#### [Exercises to complete]
A. Answer each question from the passage about the Rams' mascot, Rampage:
(i) What position does the passage give for Kevin Demoff?
(ii) About how many appearances a year will Rampage make, according to the team's ownership?
(iii) What two reasons does Demoff give for the organization's decision to add a mascot?
B. Carry on the passage about the Rams' mascot, Rampage, from its last sentence.

#### [Text]

According to Kevin Demoff, the Rams' current executive-vice president of football operations, Rampage "has the coating of a stuffed animal, but the build of a superhero." Ram's ownership says that Rampage will make around 300 appearances a year from games to charity events and parties. Demoff says, "The organization decided to add a mascot to build game day entertainment and to make more involvement possible in the community." The team's plan is to have Rampage be part of the rebirth process of the team and to help bring the team a more distinguishable identity.

#### [Supplied material]
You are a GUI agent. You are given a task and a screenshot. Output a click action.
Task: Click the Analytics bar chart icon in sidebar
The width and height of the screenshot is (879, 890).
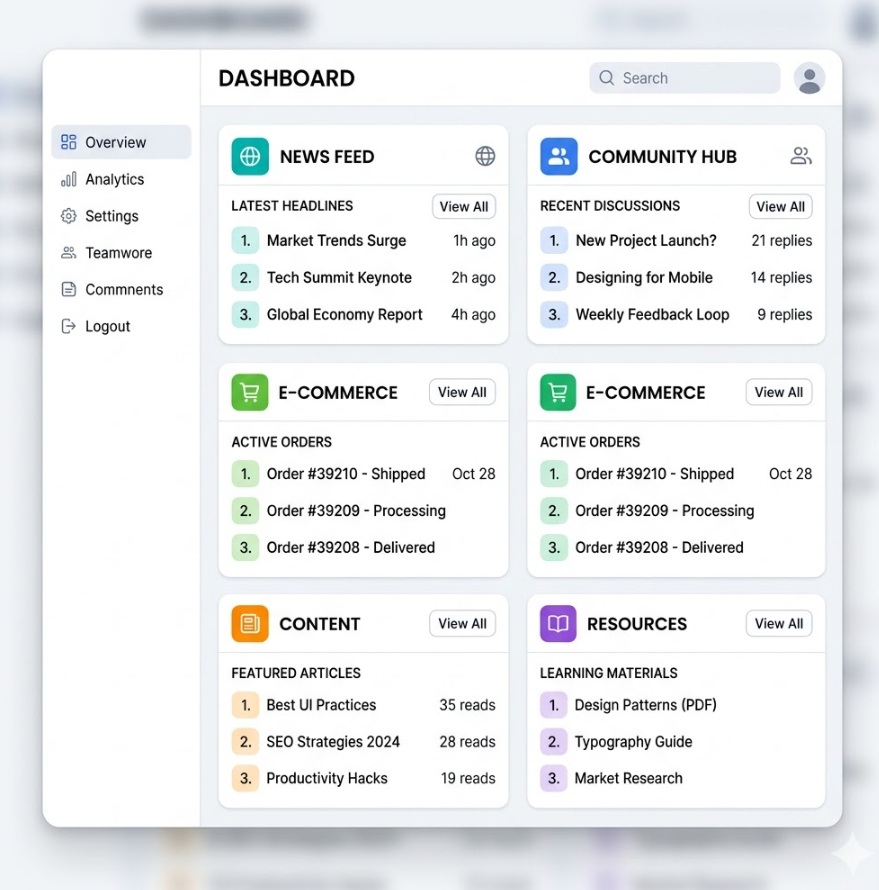[x=68, y=180]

#### [Results in order]
A.
(i) The Rams' current executive-vice president of football operations.
(ii) Around 300.
(iii) To build game day entertainment and to make more involvement possible in the community.

B.
==Previous Mascots==
Since the Rams started out as an organization in 1937, they have called three cities home. Their club has been based in Cleveland, Los Angeles, and St. Louis before returning to Los Angeles in 2016. In their 73 years of existence and their three home cities, they have only ever had one mascot before 2010. The mascot was a furry creature that resembled a rat more than anything and was named Ramster in the mid-1990s. The fans, however, did not take to Ramster and he was terminated in 1996.

==Accolades==
- 1x Super Bowl champion (Super Bowl LVI)
- 7x NFL Pro Bowl Mascot
- 2x NFC Champion

On July 22, 2010, Rampage threw the ceremonial first pitch at the St. Louis Cardinals' baseball game at Busch Stadium.